Glycomedicine

Oncology

Galectins and cancer

Galectins are proteins that recognize specific sugars in cells and thus trigger or modulate a biological response.
Our laboratory was a pioneer in showing that, through its interaction with specific sugars, Galectin-1 can inhibit the immune response and promoting processes that lead to tumor progression to metastasis.
We further demonstrate that tumor cells use Galectin-1 for the purposes of inhibiting the antitumor immune response and inducing immune system evasion. In this sense, Galectin-1 has been involved in the development of various types of cancer, and its expression or overexpression in tumor tissues is a sign of malignant progression and poor prognosis.
Our team studies these interactions between galectins and glycans in various tumor types such as: breast cancer, lung cancer, kidney cancer, melanoma, colorectal cancer, and chronic lymphocytic leukemia (CLL).
Breast cancer is a very common disease, one in 8 women will suffer from it throughout her life. Although early detection and advances in targeted therapies make patient survival high, new strategies to treat metastatic or disseminated disease have yet to be discovered. Our breast cancer team is particularly dedicated to studying how the interactions between Galectin-1 and the sugars found on the tumor cell can affect tumor progression and metastasis. We mainly study the role of Galectin-1, produced by the tumor or by the tumor microenvironment, from two fundamental approaches. On the one hand, we evaluated whether Galectin-1 can stop the antitumor immune response by binding to the cells of our defense system, and on the other we analyzed whether Galectin-1 is itself mediating invasion and metastasis by acting on cells of the tumor.
In particular, in melanoma, lung and kidney cancer, we are working on deciphering the mechanisms that mediate the resistance of these tumors to the most widely used immunotherapies such as immune checkpoint blockade antibodies (anti PD-1 or anti PD-L1). We have established animal models that reproduce human pathology and allow us to study these mechanisms in detail.

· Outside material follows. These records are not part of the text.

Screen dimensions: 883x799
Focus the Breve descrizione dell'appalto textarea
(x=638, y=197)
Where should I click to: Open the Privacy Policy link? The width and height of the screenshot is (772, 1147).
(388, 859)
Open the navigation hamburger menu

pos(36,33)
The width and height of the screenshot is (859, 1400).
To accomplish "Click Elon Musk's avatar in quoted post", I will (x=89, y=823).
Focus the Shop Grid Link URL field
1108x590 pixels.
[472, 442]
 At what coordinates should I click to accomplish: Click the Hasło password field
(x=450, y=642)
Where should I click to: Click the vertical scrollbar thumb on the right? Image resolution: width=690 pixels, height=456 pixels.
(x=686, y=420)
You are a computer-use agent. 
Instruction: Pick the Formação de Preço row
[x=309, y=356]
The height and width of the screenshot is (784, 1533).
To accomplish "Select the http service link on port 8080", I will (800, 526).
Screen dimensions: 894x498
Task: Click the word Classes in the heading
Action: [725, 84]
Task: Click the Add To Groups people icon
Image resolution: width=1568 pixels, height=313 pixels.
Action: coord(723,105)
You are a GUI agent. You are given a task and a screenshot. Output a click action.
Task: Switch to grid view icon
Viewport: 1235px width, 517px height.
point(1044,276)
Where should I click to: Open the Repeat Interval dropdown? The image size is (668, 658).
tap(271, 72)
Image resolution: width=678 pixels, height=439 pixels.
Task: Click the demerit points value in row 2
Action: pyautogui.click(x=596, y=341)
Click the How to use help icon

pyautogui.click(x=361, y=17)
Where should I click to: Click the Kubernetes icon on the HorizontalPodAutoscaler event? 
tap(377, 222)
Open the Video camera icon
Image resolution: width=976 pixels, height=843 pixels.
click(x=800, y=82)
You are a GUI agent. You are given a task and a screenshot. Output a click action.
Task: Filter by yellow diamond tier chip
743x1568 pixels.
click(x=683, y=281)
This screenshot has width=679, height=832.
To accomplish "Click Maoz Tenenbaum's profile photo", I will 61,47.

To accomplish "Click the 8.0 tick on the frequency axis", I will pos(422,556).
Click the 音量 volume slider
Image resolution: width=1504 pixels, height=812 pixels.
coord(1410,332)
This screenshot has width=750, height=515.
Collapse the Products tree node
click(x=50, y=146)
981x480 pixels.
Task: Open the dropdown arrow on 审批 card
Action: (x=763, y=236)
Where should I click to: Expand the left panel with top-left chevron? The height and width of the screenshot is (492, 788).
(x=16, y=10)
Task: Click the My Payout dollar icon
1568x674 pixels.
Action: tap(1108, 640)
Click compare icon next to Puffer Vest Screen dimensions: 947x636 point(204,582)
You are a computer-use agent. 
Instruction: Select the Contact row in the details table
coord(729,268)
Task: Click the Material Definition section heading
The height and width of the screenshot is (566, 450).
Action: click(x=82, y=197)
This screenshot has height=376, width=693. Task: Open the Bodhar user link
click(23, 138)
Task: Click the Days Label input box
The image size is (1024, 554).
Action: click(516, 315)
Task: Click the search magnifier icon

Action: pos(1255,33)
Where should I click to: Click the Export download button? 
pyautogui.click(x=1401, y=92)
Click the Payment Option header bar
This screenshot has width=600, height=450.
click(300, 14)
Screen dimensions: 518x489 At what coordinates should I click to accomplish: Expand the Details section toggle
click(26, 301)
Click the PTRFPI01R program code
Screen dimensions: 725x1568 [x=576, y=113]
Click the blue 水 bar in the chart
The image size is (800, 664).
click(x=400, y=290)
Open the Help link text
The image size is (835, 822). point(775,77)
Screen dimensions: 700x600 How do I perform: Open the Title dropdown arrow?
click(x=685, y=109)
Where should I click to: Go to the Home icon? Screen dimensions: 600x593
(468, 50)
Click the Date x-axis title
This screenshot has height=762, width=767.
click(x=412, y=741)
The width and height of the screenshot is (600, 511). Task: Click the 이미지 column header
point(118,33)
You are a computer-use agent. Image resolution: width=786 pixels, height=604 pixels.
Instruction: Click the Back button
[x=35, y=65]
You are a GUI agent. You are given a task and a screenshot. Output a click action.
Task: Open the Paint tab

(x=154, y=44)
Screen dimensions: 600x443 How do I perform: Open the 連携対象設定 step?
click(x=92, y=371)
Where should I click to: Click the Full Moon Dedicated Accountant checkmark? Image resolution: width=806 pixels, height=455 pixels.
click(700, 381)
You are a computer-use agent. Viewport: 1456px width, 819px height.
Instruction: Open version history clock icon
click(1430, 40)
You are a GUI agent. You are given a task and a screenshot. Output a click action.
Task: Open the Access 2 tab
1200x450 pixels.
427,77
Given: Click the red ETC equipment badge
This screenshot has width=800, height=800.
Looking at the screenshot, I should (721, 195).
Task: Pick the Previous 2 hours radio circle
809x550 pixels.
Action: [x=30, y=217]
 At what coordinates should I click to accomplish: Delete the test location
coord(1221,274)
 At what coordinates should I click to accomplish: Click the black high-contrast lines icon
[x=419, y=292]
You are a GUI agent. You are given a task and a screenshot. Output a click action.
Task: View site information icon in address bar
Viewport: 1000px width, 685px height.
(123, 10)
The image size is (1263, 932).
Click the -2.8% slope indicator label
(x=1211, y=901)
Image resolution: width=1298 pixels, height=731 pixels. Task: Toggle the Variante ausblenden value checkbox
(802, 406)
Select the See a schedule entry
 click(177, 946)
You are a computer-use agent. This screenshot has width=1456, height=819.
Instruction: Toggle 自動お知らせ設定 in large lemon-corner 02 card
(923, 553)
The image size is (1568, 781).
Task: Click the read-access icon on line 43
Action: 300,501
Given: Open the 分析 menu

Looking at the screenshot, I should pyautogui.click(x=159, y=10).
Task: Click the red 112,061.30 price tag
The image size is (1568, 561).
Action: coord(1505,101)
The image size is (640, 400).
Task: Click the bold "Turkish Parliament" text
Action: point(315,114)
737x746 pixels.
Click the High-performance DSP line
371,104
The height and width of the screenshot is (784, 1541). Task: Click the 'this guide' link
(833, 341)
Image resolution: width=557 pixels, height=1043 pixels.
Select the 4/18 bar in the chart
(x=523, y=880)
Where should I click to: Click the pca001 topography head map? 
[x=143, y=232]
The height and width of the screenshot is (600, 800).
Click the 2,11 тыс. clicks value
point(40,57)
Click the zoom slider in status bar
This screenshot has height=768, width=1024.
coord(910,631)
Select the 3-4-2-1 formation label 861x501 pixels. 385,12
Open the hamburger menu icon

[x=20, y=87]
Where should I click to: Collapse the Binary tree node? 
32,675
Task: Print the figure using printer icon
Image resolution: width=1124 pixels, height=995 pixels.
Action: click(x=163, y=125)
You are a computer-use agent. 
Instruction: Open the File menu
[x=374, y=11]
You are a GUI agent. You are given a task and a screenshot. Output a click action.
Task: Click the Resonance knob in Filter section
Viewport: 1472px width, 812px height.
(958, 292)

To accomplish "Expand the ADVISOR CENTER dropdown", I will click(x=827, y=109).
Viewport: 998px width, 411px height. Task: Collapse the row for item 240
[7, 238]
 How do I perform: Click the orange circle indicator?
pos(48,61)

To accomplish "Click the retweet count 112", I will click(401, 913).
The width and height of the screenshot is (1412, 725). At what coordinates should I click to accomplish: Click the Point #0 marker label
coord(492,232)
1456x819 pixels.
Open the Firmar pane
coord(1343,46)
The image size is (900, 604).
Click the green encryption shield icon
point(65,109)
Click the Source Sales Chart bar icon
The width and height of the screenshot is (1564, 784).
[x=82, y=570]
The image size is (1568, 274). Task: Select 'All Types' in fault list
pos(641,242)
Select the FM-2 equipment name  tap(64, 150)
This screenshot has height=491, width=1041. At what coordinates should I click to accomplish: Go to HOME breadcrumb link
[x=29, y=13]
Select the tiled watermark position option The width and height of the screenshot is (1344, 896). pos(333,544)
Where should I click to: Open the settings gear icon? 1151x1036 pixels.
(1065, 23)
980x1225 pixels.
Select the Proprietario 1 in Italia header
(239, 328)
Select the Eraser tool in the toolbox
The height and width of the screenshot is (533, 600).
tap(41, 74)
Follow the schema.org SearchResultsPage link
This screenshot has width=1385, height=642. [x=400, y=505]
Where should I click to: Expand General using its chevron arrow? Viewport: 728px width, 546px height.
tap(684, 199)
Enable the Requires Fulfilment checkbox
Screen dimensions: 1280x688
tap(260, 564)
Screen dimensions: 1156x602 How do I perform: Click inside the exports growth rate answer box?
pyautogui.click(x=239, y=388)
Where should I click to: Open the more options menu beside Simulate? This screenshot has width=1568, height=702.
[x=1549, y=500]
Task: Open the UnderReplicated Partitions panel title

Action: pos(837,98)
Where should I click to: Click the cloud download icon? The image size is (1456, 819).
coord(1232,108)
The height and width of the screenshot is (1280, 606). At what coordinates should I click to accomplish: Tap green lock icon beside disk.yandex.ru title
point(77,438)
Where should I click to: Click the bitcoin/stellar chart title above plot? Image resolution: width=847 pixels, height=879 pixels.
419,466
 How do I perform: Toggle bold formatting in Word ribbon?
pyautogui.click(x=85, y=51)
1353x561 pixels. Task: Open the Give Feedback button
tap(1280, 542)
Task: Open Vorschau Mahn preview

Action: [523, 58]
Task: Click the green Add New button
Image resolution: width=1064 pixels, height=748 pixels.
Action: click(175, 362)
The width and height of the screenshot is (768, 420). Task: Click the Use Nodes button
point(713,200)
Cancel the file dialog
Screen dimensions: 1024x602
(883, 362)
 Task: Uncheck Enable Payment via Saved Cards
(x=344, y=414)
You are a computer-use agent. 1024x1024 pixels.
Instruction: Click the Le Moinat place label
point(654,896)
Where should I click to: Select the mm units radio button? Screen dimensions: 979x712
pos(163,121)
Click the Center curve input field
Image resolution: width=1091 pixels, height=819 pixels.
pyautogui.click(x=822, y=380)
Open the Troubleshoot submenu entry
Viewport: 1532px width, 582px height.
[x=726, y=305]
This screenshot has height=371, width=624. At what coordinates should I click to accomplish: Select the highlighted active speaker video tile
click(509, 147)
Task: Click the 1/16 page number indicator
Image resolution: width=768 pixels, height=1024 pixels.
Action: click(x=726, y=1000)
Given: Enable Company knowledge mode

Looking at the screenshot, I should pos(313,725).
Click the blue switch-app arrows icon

Galectin-1 and tumor angiogenesis

Our work set the bases to explain a new mechanism of resistance to antiangiogenic therapy based on the interaction between Galectin-1 (Gal-1) and glycans present on the surface of endothelial cells that form blood vessels. In 2014 we published a paper in the renowned scientific journal “”Cell”” where we demonstrated that tumors resistant to antiangiogenic therapy with Bevacizumab could modify the glycan profile on the surface their endothelial cells, allowing the adhesion of Gal-1 and generating new blood vessels. This resulted in the lack of response of antiangiogenic therapy, thus inhibiting the effectiveness of anti-VEGF treatment. On the other hand, we show that tumoral Gal-1 not only promotes this resistance to antiangiogenic therapy, but also inhibits the immune response against tumors.
This dual effect of Galectin-1 allows a homeostatic regulation mechanism in both systems.